First Impressions

I was being introduced to a crowd recently where the speaker wrote his own introduction of me rather than reading the bio I supplied him with. He chose one word, just one word, that inappropriately tied both of us to a brand we had nothing to do with. In doing so, rather than effectively differentiating himself from the crowded market he was in, taking advantage of my appearance in his city and leveraging the venue he had chosen, he commoditized himself.

Then he chose, a single, unspectacular work experience from my career, from 33 years ago, and spoke of it as if it was the defining moment in my sales development career. It could have been embarrassing but I know that once I get up to speak, the crowd will forget anything the and everything the host chose to say about me.

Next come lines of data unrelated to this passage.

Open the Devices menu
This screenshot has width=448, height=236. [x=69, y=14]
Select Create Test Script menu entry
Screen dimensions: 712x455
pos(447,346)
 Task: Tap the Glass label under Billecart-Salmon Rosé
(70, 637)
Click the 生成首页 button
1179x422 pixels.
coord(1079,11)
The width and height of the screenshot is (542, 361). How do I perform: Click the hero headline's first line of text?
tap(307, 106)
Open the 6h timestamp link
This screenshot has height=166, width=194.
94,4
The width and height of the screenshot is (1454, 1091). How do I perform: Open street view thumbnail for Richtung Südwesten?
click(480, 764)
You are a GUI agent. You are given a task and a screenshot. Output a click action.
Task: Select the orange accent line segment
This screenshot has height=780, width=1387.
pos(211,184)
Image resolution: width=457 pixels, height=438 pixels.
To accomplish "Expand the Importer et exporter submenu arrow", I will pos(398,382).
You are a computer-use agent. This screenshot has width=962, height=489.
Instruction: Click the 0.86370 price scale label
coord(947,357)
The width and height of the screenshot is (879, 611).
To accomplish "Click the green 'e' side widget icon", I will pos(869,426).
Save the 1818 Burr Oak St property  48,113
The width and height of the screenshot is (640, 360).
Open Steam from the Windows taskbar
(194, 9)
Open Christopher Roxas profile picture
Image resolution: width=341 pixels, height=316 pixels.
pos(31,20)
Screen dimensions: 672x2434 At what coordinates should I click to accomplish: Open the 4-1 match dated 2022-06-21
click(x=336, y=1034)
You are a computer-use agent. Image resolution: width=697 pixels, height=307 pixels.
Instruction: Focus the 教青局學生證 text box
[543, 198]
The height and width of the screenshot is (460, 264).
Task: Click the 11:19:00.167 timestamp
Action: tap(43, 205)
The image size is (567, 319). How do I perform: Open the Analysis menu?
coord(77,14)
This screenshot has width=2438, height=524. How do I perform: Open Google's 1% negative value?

But it got me thinking. We prepare our salespeople to say certain things, talk about certain topics, and present certain products and services in certain ways. But do they? You’ve been on the road with them but what do they say when you aren’t with them? How do they flavor things when they’re on their own? If one word can forever reposition a company, how many times do they choose a word that would make you cringe? And if one experience can change someone’s opinion of your company, product or service, target market, quality, integrity or mission, how many topics do they choose that would make you wring their necks?

Management must do a better job reviewing what is said by their salespeople to ensure consistency, impact, the integrity of the value proposition and revenue.  Be sure your messaging is consistent!